ASSIGNMENT 1 | Which titles of books or films are named in the text on cannibalism and kuru?
ASSIGNMENT 2 | Extend the text on cannibalism and kuru, picking up after its final sentence.

TEXT PASSAGE |
┄┄┄┄┄┄┄┄┄┄

Cannibalism and Kuru[edit]
Cannibalism among the Fore of the New Guinea highlands was stopped in the 1950s and by the 1990s, most of the people who’d taken part in the cannibal feasts had developed kuru and died. Yet inexplicably, there were some who were still perfectly healthy. Alpers and his colleagues were able to show these survivors had a particular gene profile – one that protected them from Kuru. Then they compared the Fore’s genes with everyone else on the planet and found that this protection wasn't unusual-many people from Europe, Asia, and Africa, had the same protective genes. The conclusion was that at some stage in our prehistory, maybe 500,000 years ago, our forebears were routinely eating their dead.[7] Alpers and his work are the main theme of Kuru: The Science and the Sorcery (2010).[8] He is interviewed in The Genius And The Boys (2009).[9]
https://en.wikipedia.org/wiki/Michael_Alpers
A detailed study here;
http://www.abc.net.au/science/articles/2003/04/11/828800.htm
http://www.iflscience.com/plants-and-animals/our-ancestors-drank-human-skulls/
But it was a cannibal planet long after 500,000 years ago too, right up into the neolithic. Frazer's Golden Bough points to numerous universal cultural traditions that survive as relics of human sacrifice, headhunting and cannibalism at harvest time, lending strong evidence that the first agriculturalists practiced all three.
In my 25 years of research into man's prehistoric past, I have found numerous citations of cannibalism and human sacrifice in every continent and nearly every culture's ancient history (with the exception of Africa and Australia, where evidence is more tentative). These practices continued through the neolithic in nearly every Eurasian culture. Its abandonment usually coincides with the introduction of Buddhism or a monotheistic religion (Especially Zoroastrianism and the related Abrahamic religions, such as Christianity and Islam). The proto-indo-european religions from which Hinduism and the Greek and Roman gods are said to have originated may have also played a part in the process of eliminating specifically cannibalism, but so far I've not found evidence of a ban on headhunting or sacrifice in the earliest related cultures and their texts.
The Fore, the tribe which inspired these studies, obtained the disease upon adopting cannibalism. They had little resistance in their genome before the epidemic and survivors were primarily those with the resistant gene.
The Fore are dominated by Y Hap C, which is thought to have been predominant in Australia during the late pleistocene. Unlike most peoples, Australian aborigines have little if any history of cannibalism. In most PNG tribes besides the Fore and a few others, Y hap C is rare and prion disease restance is ubiquitous. Elsewhere, resistance reaches it's highest level in Japan and parts of India.

┄┄┄┄┄┄┄┄┄┄

[Pixel coordinate grounding data]
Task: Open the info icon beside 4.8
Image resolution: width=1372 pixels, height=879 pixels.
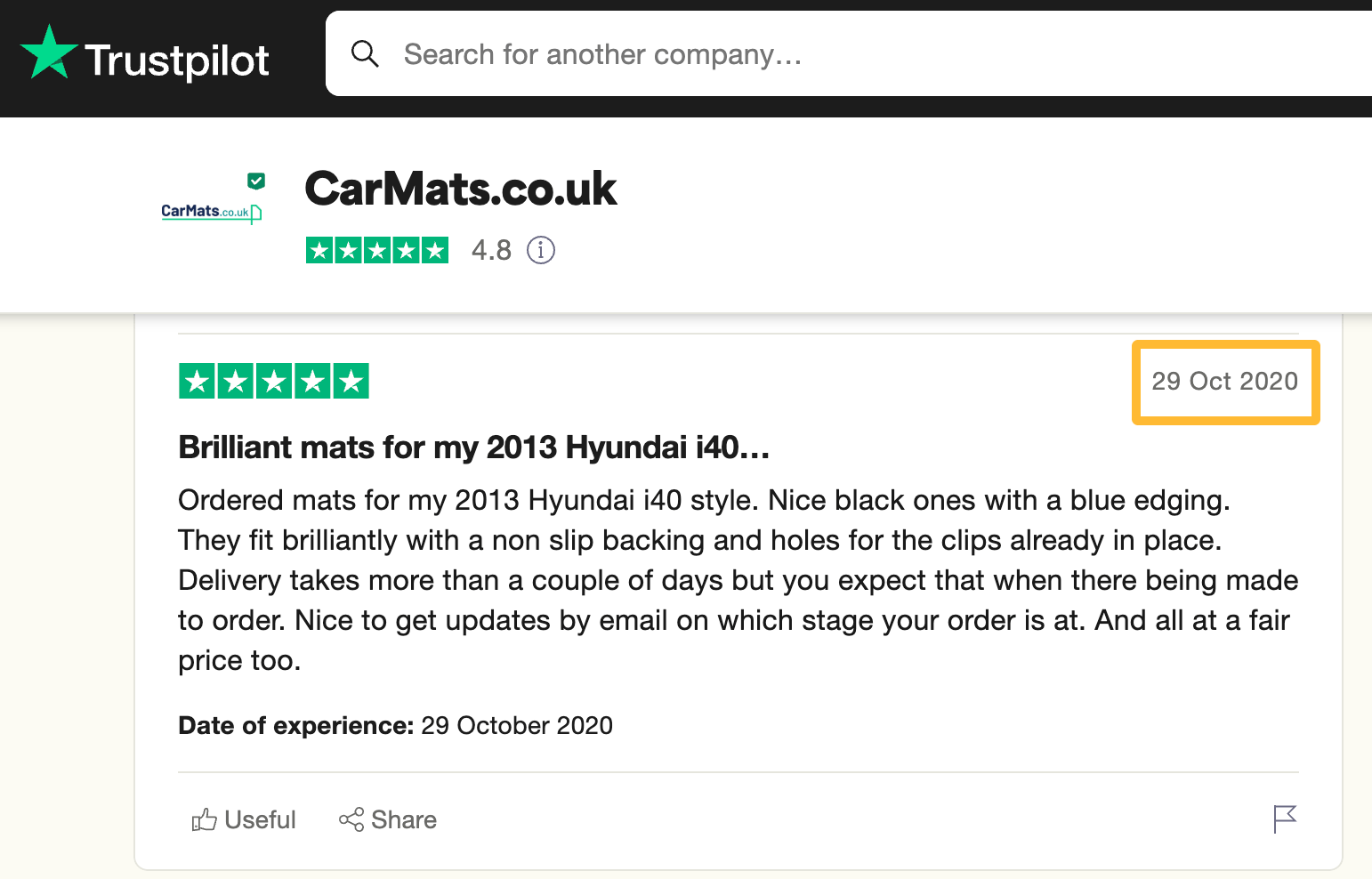Action: [x=541, y=250]
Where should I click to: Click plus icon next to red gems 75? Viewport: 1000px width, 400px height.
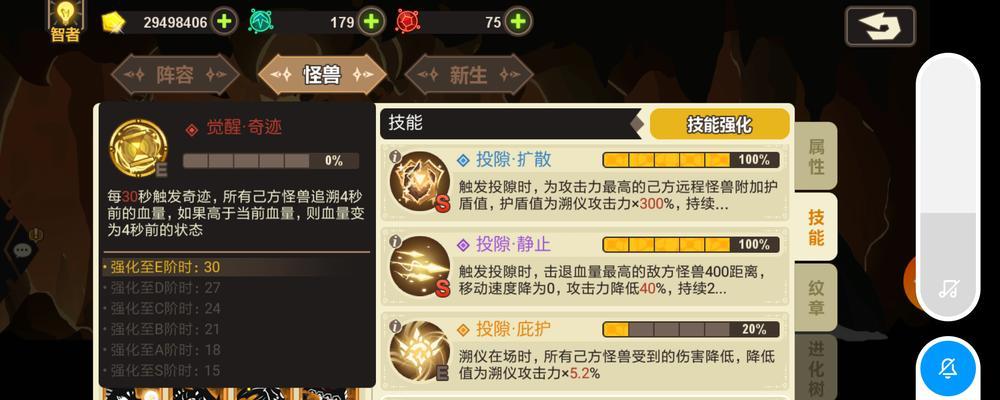518,22

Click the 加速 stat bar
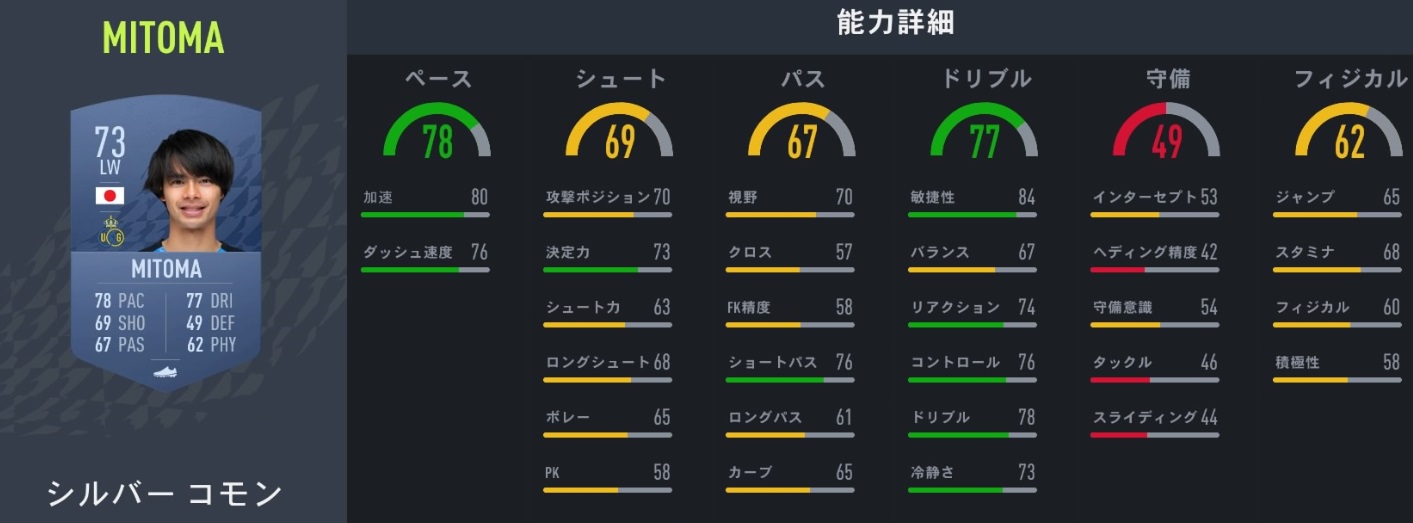point(425,214)
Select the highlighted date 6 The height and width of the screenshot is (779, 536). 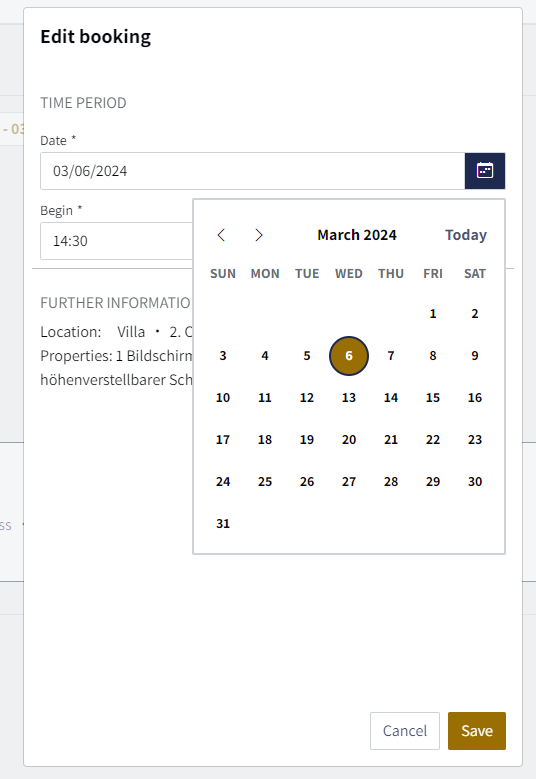pyautogui.click(x=349, y=356)
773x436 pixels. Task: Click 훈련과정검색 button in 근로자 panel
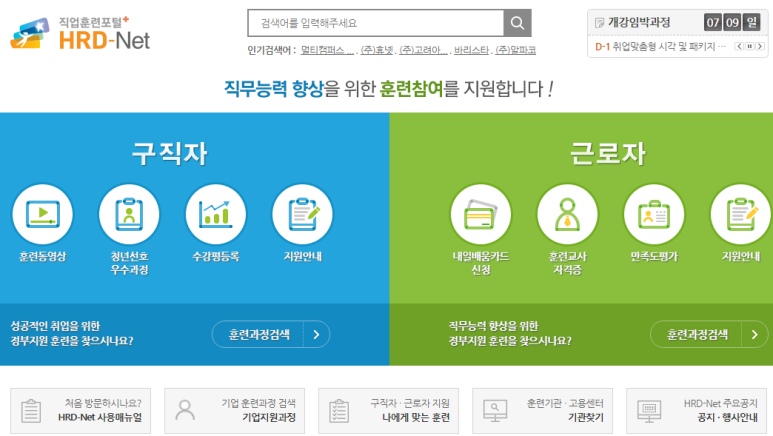(x=709, y=334)
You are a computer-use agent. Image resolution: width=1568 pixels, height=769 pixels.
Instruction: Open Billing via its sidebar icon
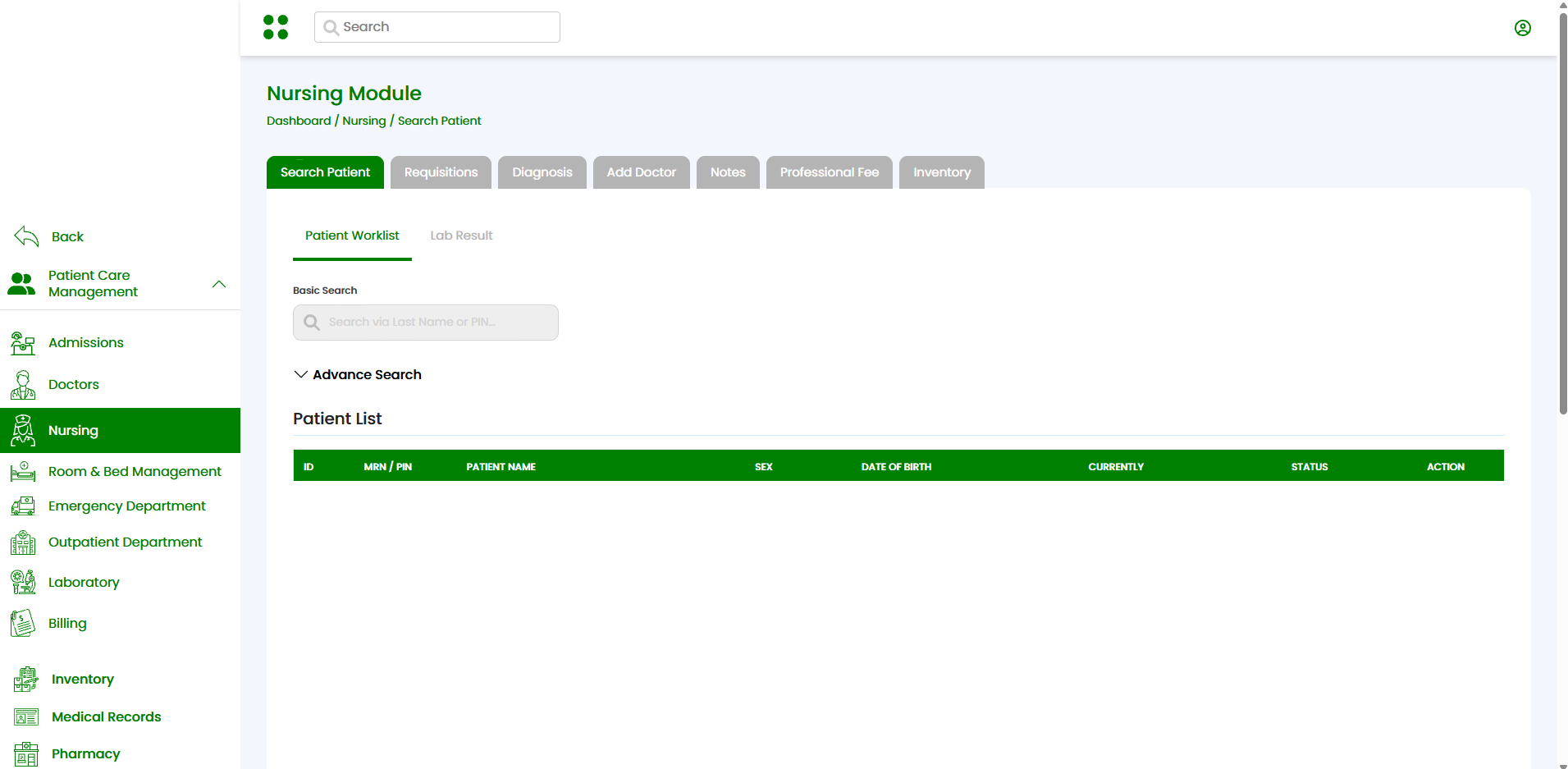tap(23, 624)
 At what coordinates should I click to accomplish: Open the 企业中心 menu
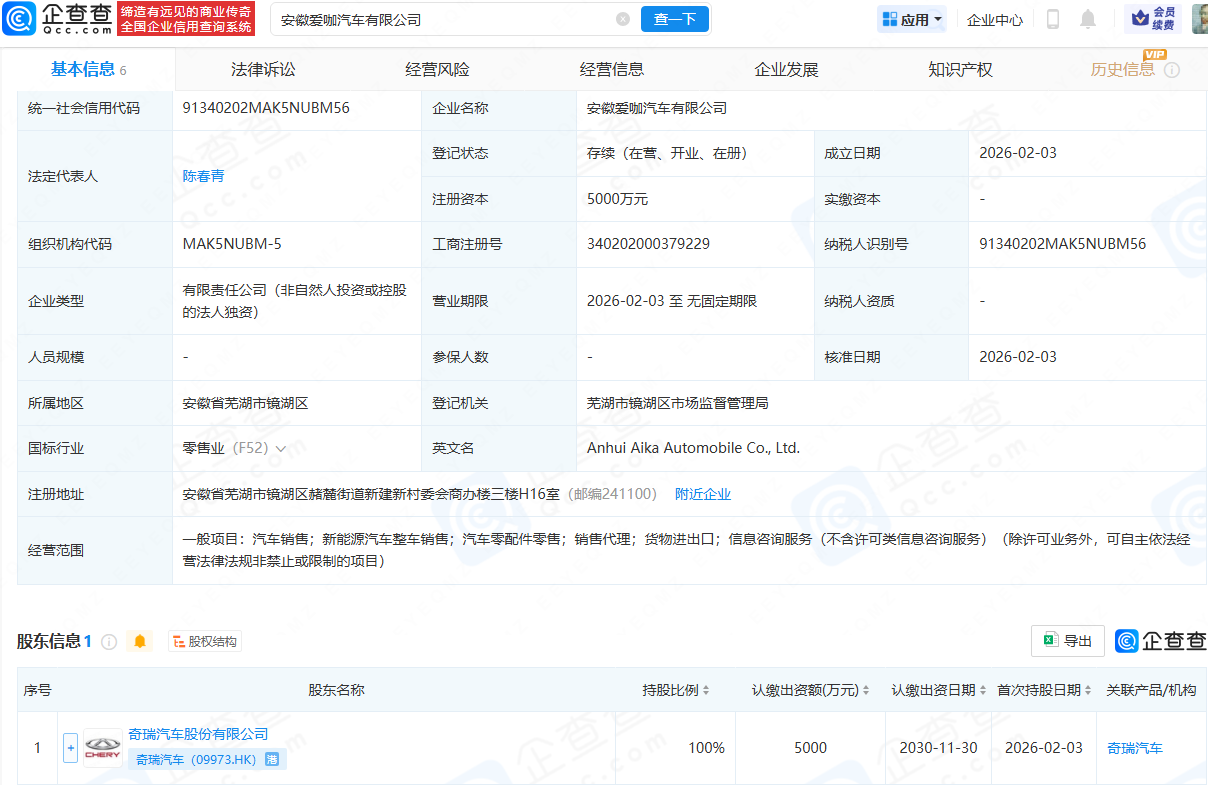tap(994, 18)
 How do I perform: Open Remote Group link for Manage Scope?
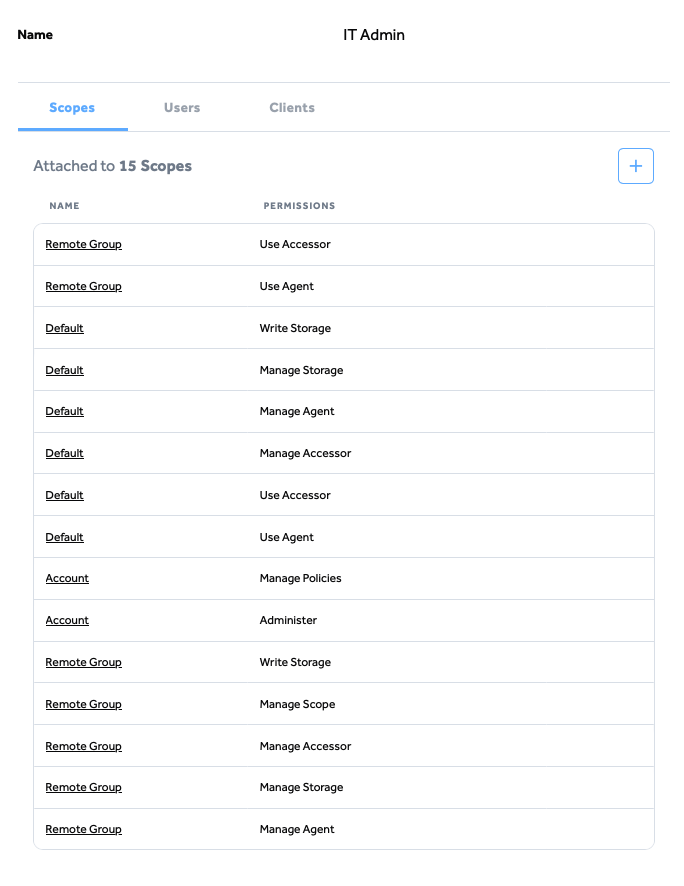[x=84, y=704]
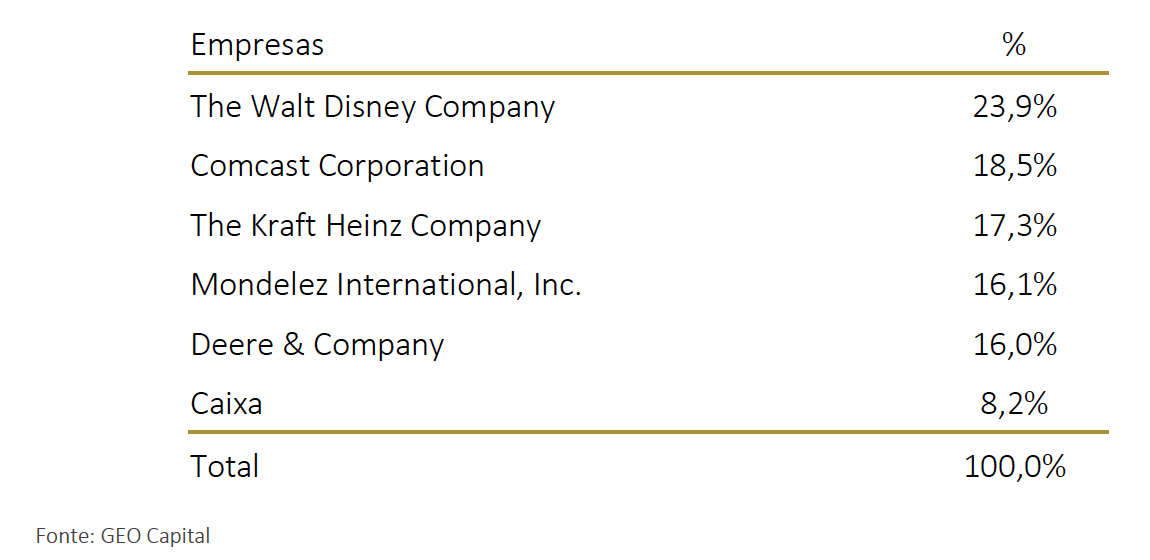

┄┄┄┄┄┄┄┄┄┄

RESPONSE BOX 1 |
Kuru: The Science and the Sorcery (2010)
The Genius And The Boys (2009)
The Golden Bough (Frazer's)

RESPONSE BOX 2 |
Though sub-saharan Africans such as the Hadza and San have not been tested for prion disease immunity, they are among the few peoples colonial explorers never accused of cannibalism. No evidence of cannibalism has been documented among them or their possible ancestors. However, multiple reports hint the pygmy tribes may sometimes be victims of cannibals from neigboring Bantu tribes even today. Australian and African hunter-gatherers also exhibit less Neanderthal introgression than the vast majority of other populations, including the Bantu.
Neanderthal cannibalism is well documented and seems to have continued in the homo sapiens who assimilated them.
It seems that unless you are an Australian aborigine or sub-saharan African, you likely descend from cannibalistic neanderthal hybrids. I definitely do, so please don't take me wrong. I've got close to 4% Neanderthal introgression myself. My ancestral Y haplogroup (Hap R) is a sister group to the two Haplogroups who ate and mated with the paleolithic Papua New Guineans(Haps S and M). My haplogroups other sister group is the one that ate and mated with the former paleoamericans(Hap Q). My ancestor and hisbrothers (Haplogroups inside F) ate and mated with 70% of the planet. The men of Y Haplogroup DE ate and mated with 29% that we didn't get to.
The San and Hadza's ancestors may be the only people who escaped the spread of Neanderthal genes by their cannibalistic hybrid offspring. And it seems these two peoples had to assimilate certain genes to do so, bearing evidence of two Archaic African Hominids in their immunity systems. It's likely they went where invading northerners couldn't go; Malaria infested jungles and sun drenched deserts.
My ancestor was brought out of a cannibalistic, human sacrificing, headhunting, barbaric state by the spread of a monotheistic religion. Unless you're an African hunter-gatherer or Australian aborigine, you probably have a cannibal ancestor too.